The pressure and temperate dependence on the magnetic nature of Sr\(_{1-x}\)Ca\(_x\)Co\(_2\)P\(_2\) for \(x=1\), 0.9, 0.8 and 0.7 has been investigated by muon spin rotation, relaxation and resonance (\(\mu ^+\)SR). The weak pressure dependencies for the compounds \(x\ne 1\) suggests that the rich phase diagram of Sr\(_{1-x}\)Ca\(_x\)Co\(_2\)P\(_2\) at ambient pressure may not only be due to chemical pressure effects. The \(x=1\) compound on the other hand exhibits strong pressure effects, where the long range magnetic order present at ambient pressure become fully suppressed at \(p_{\rm{c2}}\approx 9.8\) kbar. Intriguingly, two additional phases emerge already just below the critical region, occupying the phase space above \(p_{\rm{c1}}\approx 8\) kbar and below \(p_{\rm{c2}}\approx 9.8\) kbar. Since \(\mu ^+\)SR is sensitive to magnetic volume fractions, such phase was proposed to be (ferro)magnetic islands (FMI) co-existing within a disordered phase. It is also revealed that such phase consists of a high- (FMI-\(\textcircled {1}\)) and a low-temperature (FMI-\(\textcircled {2}\)) region, respectively, with a phase boundary at \(T_{\rm{i}}\approx 20\) K.

Methods

Sr\(_{1-x}\)Ca\(_x\)Co\(_2\)P\(_2\) polycrystalline samples were synthesised in a two step reaction from the base elements; P, Sr, Ca, and Co. At first, Sr, Ca, Co were individually put together with P in an evacuated quartz tube to facilitate a solid state reaction at 800 °C and 700 °C to produce SrP, CaP and Co\(_2\)P. Sr\(_{1-x}\)Ca\(_x\)Co\(_2\)P\(_2\) was then synthesized via a solid-state reaction between SrP, CaP, and Co\(_2\)P at 1000\(^\circ\)C for 20 hours in Ar atmosphere. Detailed information about the synthesis protocol is found in Ref.²⁴.
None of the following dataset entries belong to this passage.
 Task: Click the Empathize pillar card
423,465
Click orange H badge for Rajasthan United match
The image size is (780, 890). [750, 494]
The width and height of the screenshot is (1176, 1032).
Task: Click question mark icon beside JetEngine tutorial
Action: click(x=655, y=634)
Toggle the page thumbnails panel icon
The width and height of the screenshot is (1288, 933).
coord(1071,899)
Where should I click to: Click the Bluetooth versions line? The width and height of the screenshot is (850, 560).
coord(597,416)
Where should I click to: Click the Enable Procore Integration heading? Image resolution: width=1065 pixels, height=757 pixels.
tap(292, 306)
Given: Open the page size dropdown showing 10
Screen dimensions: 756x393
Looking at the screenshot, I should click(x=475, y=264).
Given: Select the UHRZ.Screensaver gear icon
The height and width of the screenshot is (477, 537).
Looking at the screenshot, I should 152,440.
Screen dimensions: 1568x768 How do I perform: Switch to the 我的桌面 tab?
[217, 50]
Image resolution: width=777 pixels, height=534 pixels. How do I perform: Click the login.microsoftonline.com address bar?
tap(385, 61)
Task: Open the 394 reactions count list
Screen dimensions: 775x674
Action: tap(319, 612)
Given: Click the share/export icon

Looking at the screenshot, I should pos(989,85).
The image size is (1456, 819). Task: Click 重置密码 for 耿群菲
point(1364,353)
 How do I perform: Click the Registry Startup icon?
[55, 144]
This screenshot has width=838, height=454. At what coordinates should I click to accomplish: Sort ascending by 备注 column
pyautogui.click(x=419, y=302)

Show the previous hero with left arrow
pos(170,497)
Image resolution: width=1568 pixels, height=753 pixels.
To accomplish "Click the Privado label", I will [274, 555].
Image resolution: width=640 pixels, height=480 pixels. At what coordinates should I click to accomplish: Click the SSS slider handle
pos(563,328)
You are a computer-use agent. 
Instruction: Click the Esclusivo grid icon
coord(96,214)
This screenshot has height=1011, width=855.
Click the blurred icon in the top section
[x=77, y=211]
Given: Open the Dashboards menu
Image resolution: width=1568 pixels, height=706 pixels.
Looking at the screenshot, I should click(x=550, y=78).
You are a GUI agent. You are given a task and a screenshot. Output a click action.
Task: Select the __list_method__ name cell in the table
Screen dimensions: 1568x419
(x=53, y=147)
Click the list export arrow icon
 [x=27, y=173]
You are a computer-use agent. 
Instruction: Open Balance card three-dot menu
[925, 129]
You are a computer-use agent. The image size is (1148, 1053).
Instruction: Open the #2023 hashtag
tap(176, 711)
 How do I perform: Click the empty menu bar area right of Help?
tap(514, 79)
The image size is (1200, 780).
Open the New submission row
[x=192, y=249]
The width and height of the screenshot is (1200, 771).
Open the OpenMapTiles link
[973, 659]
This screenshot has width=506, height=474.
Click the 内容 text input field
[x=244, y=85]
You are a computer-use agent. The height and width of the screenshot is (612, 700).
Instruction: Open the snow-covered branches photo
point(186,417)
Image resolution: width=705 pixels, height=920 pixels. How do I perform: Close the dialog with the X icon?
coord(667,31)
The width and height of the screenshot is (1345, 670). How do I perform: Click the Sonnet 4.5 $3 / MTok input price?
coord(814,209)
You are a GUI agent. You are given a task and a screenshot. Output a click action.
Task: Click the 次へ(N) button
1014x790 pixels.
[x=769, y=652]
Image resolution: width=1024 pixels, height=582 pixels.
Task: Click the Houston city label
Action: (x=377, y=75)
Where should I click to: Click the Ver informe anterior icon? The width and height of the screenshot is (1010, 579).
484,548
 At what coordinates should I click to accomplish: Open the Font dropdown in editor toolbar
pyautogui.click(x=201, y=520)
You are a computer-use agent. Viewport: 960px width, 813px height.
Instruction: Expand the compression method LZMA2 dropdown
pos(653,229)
The \(\mu ^{+}\)SR measurements were performed at the GPD instrument on the \(\mu\)E1 beamline at the S\(\mu\)S muon source of Paul Scherrer Institute (PSI), Switzerland. Hydrostatic pressures up to 23 kbar were achieved by using a piston cylinder cell made of MP35 alloys. Temperatures down to \(T=2\) K were achieved using a \(^{4}\)He flow cryostat. Some of the measurements were conducted using a He-3 insert to reach temperatures \(T=0.3\) K. Three pressed pellets of the powder samples were stacked (5.9 mm diameter and 13 mm total height) for each measurement and inserted into the pressure cell. Daphne oil was used as the pressure medium in order to achieve the hydrostatic pressure. The pressure of the sample at low temperatures was accurately determined via AC susceptibility measurements of the superconducting transition temperature for a small indium wire located at the bottom of (inside) the pressure cell^13,19,37. Finally, the free analysis software musrfit³⁸ was used to analyzed the \(\mu ^{+}\)SR data.